[Recorded data]
--------------------------------------------------

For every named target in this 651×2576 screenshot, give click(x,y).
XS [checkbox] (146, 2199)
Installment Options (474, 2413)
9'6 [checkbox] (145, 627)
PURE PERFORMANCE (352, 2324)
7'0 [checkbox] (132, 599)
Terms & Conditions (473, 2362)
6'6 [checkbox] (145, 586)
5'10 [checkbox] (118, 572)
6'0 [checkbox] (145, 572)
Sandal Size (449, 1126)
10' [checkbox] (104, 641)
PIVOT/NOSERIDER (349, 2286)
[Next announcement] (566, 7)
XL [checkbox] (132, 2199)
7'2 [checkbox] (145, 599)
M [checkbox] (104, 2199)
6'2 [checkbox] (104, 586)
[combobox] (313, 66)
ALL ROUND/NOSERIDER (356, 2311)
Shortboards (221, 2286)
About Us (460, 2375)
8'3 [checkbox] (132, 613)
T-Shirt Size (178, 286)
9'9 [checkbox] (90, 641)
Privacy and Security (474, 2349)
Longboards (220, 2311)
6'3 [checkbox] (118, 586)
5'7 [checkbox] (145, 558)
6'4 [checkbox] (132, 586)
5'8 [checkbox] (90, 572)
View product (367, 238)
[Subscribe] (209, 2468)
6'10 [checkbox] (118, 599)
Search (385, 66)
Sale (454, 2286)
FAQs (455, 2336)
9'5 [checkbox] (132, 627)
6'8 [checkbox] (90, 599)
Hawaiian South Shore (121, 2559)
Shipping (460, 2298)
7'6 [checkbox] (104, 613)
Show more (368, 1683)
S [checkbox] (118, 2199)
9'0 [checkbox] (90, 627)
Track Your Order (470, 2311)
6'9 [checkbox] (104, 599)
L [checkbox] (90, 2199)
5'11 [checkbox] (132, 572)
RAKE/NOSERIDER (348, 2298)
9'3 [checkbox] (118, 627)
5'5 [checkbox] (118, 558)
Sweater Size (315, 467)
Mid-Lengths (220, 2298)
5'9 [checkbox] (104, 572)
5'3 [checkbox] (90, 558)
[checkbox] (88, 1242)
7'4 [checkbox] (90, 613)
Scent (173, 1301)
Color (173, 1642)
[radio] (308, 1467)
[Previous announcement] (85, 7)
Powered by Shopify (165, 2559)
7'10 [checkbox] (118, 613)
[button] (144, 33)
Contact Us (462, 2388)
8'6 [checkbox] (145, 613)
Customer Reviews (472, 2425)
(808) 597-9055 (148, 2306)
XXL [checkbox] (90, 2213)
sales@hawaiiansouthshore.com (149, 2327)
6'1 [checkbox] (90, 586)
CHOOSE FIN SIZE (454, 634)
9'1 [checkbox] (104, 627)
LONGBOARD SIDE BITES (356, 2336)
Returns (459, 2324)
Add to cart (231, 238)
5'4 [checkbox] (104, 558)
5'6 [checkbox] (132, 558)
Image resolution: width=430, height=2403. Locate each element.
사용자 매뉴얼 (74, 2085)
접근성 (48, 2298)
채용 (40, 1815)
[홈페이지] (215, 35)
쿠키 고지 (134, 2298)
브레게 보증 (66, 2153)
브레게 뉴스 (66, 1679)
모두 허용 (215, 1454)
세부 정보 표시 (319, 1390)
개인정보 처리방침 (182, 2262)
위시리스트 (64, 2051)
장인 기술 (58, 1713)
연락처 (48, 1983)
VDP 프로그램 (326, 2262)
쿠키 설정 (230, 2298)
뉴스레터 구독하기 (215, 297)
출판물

--------------------------------------------------

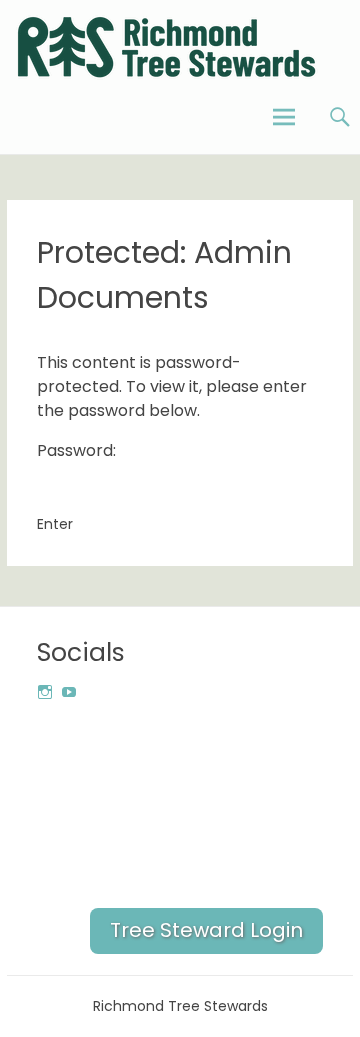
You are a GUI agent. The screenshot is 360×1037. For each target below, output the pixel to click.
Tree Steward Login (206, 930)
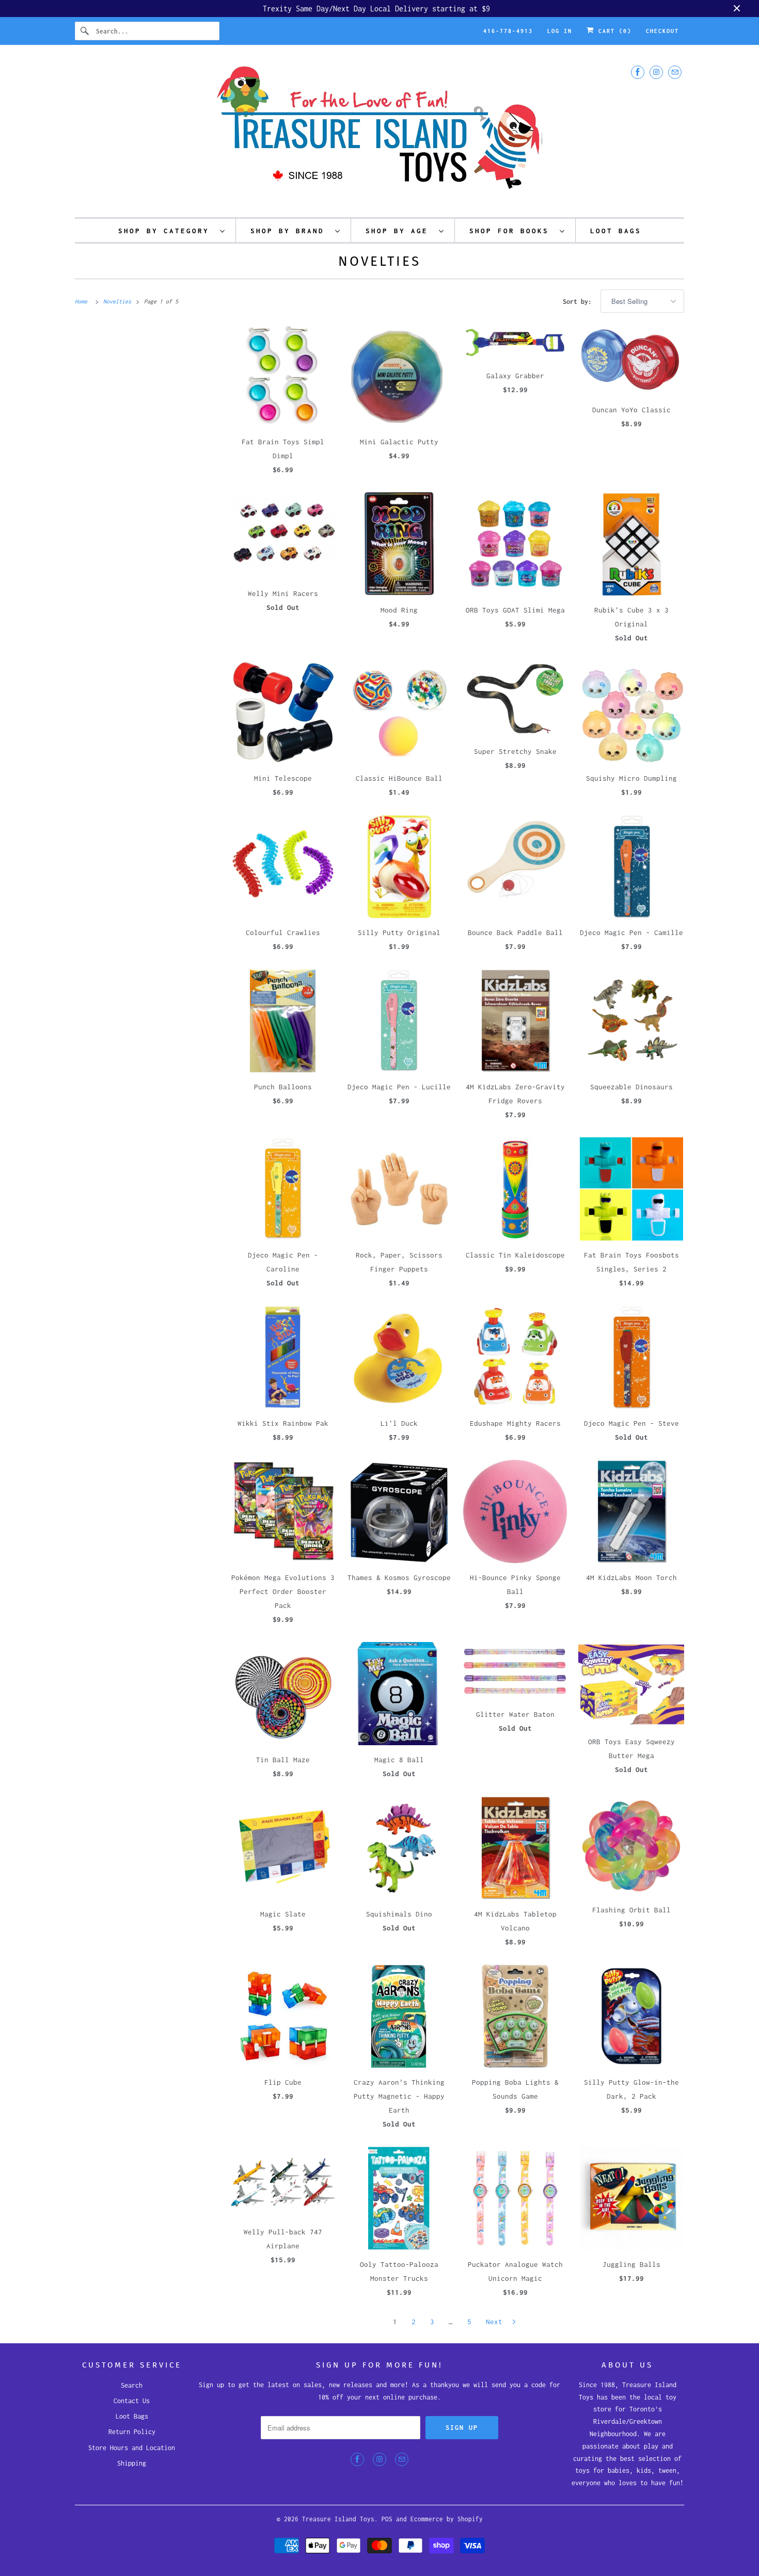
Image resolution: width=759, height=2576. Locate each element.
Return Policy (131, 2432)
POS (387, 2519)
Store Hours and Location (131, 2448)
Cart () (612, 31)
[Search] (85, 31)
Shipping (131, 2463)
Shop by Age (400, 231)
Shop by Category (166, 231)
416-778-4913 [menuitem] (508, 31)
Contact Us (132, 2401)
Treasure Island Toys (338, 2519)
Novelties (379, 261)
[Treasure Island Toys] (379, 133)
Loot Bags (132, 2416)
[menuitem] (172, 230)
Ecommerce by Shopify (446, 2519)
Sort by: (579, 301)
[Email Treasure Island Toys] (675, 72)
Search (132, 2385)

--------------------------------------------------

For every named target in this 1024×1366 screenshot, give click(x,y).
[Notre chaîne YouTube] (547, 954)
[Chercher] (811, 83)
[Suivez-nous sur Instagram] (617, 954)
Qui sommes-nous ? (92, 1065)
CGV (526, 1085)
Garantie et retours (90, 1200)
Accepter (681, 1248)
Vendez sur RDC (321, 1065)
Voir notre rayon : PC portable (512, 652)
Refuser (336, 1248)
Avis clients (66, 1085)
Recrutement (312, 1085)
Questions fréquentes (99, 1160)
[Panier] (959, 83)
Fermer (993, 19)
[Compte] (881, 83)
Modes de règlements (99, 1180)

--------------------------------------------------

§ **The problem**: What you give back should be exactly the lines of the data above from the line with "For every named target in this 651×2576" through the line with "[Subscribe] (209, 2468)", both of those included, and nothing more.

§ **Task response**:
For every named target in this 651×2576 screenshot, give click(x,y).
XS [checkbox] (146, 2199)
Installment Options (474, 2413)
9'6 [checkbox] (145, 627)
PURE PERFORMANCE (352, 2324)
7'0 [checkbox] (132, 599)
Terms & Conditions (473, 2362)
6'6 [checkbox] (145, 586)
5'10 [checkbox] (118, 572)
6'0 [checkbox] (145, 572)
Sandal Size (449, 1126)
10' [checkbox] (104, 641)
PIVOT/NOSERIDER (349, 2286)
[Next announcement] (566, 7)
XL [checkbox] (132, 2199)
7'2 [checkbox] (145, 599)
M [checkbox] (104, 2199)
6'2 [checkbox] (104, 586)
[combobox] (313, 66)
ALL ROUND/NOSERIDER (356, 2311)
Shortboards (221, 2286)
About Us (460, 2375)
8'3 [checkbox] (132, 613)
T-Shirt Size (178, 286)
9'9 [checkbox] (90, 641)
Privacy and Security (474, 2349)
Longboards (220, 2311)
6'3 [checkbox] (118, 586)
5'7 [checkbox] (145, 558)
6'4 [checkbox] (132, 586)
5'8 [checkbox] (90, 572)
View product (367, 238)
[Subscribe] (209, 2468)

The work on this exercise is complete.